5. How is the team evaluating this project?
The project team will evaluate real-world ePRO implementation and effectiveness using the established RE-AIM 3.0 framework which has previously been adapted for ePROs. This framework includes evaluation of reach, equity, effectiveness, adoption, implementation, and maintenance. For each of these, the team has developed specific metrics and goal criteria to determine programmatic success and to identify areas warranting attention. These metrics will leverage multiple data sources including practice information systems, administrative databases, and interviews of clinical staff and patients.
6. How is the team involving patients and others in making sure the findings reach people who can use them?
The OncoPRO Initiative’s project team includes four patient partners in the key personnel, all who were co-investigators on the PRO-TECT trial, and will enlist patient organizations and advocates nationally to disseminate results as they did for PRO-TECT. This project will be conducted in partnership with two oncology patient organizations, the Research Advocacy Network and Patients & Partners. These organizations previously partnered in the PRO-TECT trial and contributed substantially to dissemination through multiple online webinars, newsletter feeds, social media posts, and conference presentations and will play a similar role for this project. The American Cancer Society, which also partnered on PRO-TECT, will disseminate findings through online informational channels and newsletters.
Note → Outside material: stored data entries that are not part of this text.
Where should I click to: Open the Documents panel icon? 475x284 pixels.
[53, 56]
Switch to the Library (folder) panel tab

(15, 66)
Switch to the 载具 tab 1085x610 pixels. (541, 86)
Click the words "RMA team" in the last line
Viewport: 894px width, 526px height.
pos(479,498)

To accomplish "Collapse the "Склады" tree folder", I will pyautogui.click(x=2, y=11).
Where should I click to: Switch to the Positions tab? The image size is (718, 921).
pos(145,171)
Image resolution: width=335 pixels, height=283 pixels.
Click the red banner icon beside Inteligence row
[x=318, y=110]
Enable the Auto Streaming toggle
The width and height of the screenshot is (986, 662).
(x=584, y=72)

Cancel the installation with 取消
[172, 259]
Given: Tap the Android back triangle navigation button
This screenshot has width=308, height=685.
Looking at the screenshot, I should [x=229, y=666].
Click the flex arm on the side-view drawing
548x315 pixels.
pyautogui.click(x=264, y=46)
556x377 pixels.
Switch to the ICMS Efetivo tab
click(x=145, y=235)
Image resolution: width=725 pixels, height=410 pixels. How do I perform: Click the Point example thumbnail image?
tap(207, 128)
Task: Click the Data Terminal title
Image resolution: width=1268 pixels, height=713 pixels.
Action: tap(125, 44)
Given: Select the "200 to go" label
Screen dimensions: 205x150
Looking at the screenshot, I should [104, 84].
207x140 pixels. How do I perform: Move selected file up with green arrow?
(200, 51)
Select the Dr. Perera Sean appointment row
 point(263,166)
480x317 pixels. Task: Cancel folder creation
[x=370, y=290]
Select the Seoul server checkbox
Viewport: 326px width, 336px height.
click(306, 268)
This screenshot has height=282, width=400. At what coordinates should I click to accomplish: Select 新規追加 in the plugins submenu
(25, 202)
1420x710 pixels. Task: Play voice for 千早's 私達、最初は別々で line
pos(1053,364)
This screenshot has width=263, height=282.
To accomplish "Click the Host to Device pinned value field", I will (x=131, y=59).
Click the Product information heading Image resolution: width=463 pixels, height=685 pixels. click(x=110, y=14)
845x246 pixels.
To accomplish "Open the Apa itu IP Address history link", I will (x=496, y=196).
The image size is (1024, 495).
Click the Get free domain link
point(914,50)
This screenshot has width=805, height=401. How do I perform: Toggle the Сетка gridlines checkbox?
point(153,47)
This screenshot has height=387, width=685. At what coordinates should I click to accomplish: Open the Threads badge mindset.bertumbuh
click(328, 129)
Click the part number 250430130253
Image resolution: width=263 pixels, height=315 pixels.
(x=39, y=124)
7. How will this project help ensure future uptake and use of findings from patient-centered outcomes research?
The OncoPRO Initiative will generate the necessary enduring infrastructure – and engage the key national organizations, software vendors, and practice networks – to initiate momentum and a cascade effect towards broad national uptake of ePRO symptom monitoring. The project team will create sustainable approaches through ASCO, practice networks, and EMR vendors. They will show the feasibility and effectiveness of implementation through exemplar practices and disseminate standard procedures that future practices can follow towards successful uptake, including in value-based models like EOM.
*All proposed projects, including requested budgets and project periods, are approved subject to a programmatic and budget review by PCORI staff and the negotiation of a formal award contract.